Anarcho-Wohngemeinschaft mit Vergangenheit "Was tun, wenn's brennt?" - Verharmlosende Gefallsucht

Frankfurt/Main (rpo). Es waren einmal sechs junge Leute, die zeigten aus einem besetzten Haus heraus der Staatsmacht die Nase. Das war in deren wilder Zeit der Achtziger. Im Jahr 2000 wollen sich alle nicht mehr so genau daran erinnern.

Nur der Überzeugungs-Punk Tim und der beidbeinig amputierte Maik sind den alten Idealen noch treu.

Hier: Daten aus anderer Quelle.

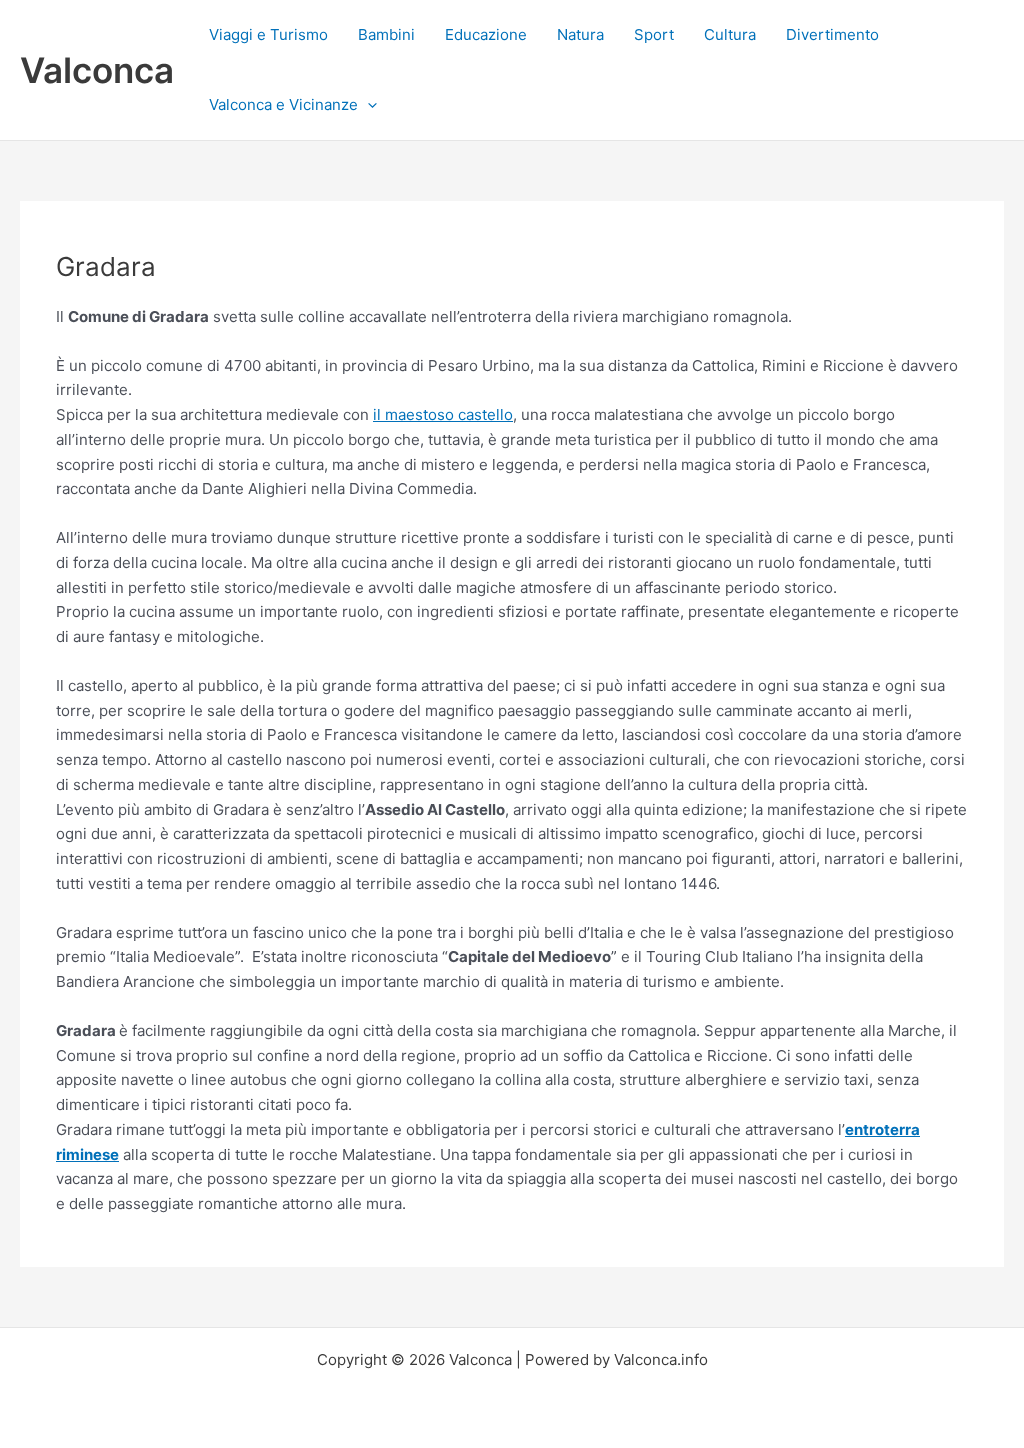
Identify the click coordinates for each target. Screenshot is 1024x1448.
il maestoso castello (443, 414)
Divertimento (832, 34)
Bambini (386, 34)
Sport (654, 34)
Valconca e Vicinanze (283, 104)
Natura (580, 34)
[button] (367, 105)
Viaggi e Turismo (268, 34)
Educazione (486, 34)
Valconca (97, 70)
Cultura (730, 34)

Aber ein mit 13 Jahren Verspätung explodierter Sprengsatz in einer heruntergekommenen Grunewald-Villa sorgt dafür, dass sich die als allein erziehende Mutter von zwei Kindern herumschlagende Nele, die in schicke Klamotten gewechselte Flo, der selbstverliebte Werbeagentur-Inhaber Maik und der Jurist Terror noch einmal zusammentun müssen. Denn wenn ihr alter Intimfeind, der frustrierte Bulle Manowsky, herausfinden sollte, wer seinerzeit die Bombe in der Villa deponiert hat, wird es für alle verdammt eng, und einigen droht gar das jähe Ende ihrer neuen bürgerlichen Karrieren.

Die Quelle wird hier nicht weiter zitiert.